At the end of the month, the Écotopiales will return to the University of Lausanne for a second edition. This research-creation festival aims "to explore the multiple relationships we maintain with the living through stories and imaginaries."
The event echoes a column published earlier this year by Adèle Thorens Goumaz: "We do not only need technological solutions, but also new narratives, new imaginaries that motivate us to make responsible decisions," wrote the former member of the National Council and of the Council of States, now a HES professor at HEIG-VD.
We discuss it with Colin Pahlisch, the festival's artistic director.
At present, many believe that society needs a new narrative — more optimistic and less anxiety-inducing about the climate. Do you share this view?

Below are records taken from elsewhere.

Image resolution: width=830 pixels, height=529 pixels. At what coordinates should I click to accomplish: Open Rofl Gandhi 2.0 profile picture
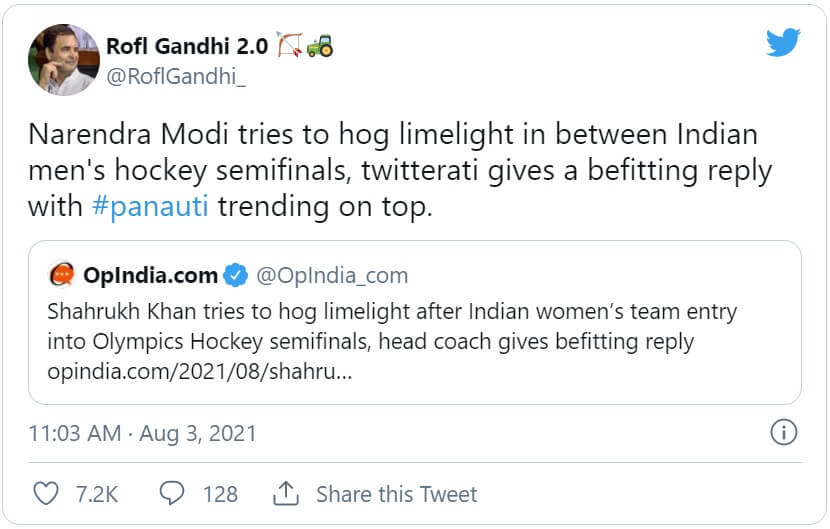pos(63,60)
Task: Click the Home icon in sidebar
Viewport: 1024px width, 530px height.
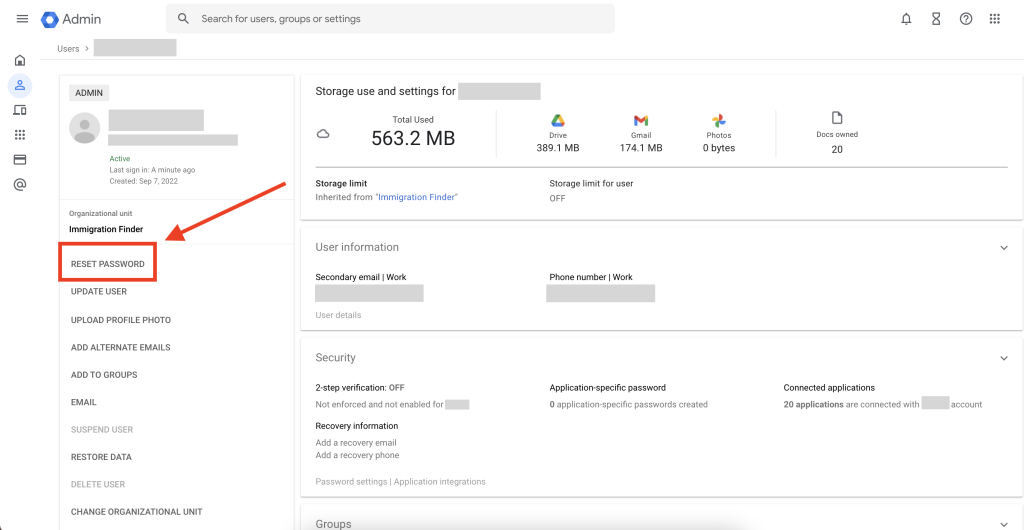Action: tap(20, 60)
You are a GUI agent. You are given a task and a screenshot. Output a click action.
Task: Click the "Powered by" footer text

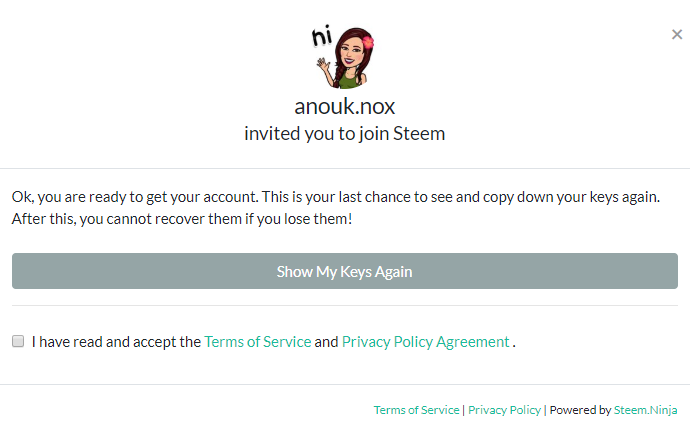tap(580, 410)
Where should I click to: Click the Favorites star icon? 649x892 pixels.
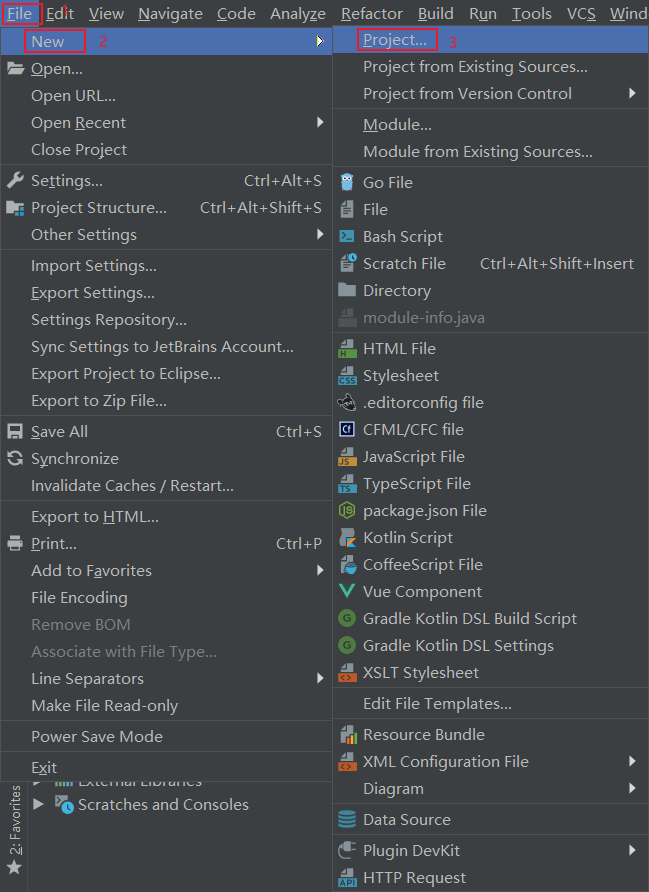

I do not know whether it is relevant to speak of a single narrative. Thinking that simply telling the right story would instantly make the future more desirable and halt the disastrous effects of global warming seems — unfortunately — illusory, even risky. That said, I share the observation that the majority of the narratives offered to us today about the climatic future are largely pessimistic.
In response to this observation, a first avenue would be to question the effects produced by this catastrophic meta-narrative. Feeding an exclusively dark vision of the future has an anesthetizing effect: it tends to discourage any desire for action, whether individual or collective. Yet solutions exist, and it is not too late to change mindsets!
Creating other narratives implies listening to alternative and plural voices, cultivating them and spreading them, so as not to give in to the anxiety-inducing visions of the future that paralyze us. It is from the sum of these perspectives that a new and shared narrative may emerge.
Many contemporary works of fiction — novels, series, films, etc. — also present dark and apocalyptic realities. A paradox?
Not necessarily. On the one hand, because factually the current climate situation is far from encouraging: it is now almost certain that we will not manage to respect the 1.5 °C limit of global warming set by the Paris Agreement — which Switzerland nevertheless signed!
On the other hand, from a strictly fictional point of view, danger, hostility or fear are powerful narrative devices that fascinate and enhance immersion. It is therefore understandable that the cultural industries seize on them.
The whole question is what we do with these representations as spectators. Should we adhere to a univocal vision of the future, or rather draw from them the desire to question it?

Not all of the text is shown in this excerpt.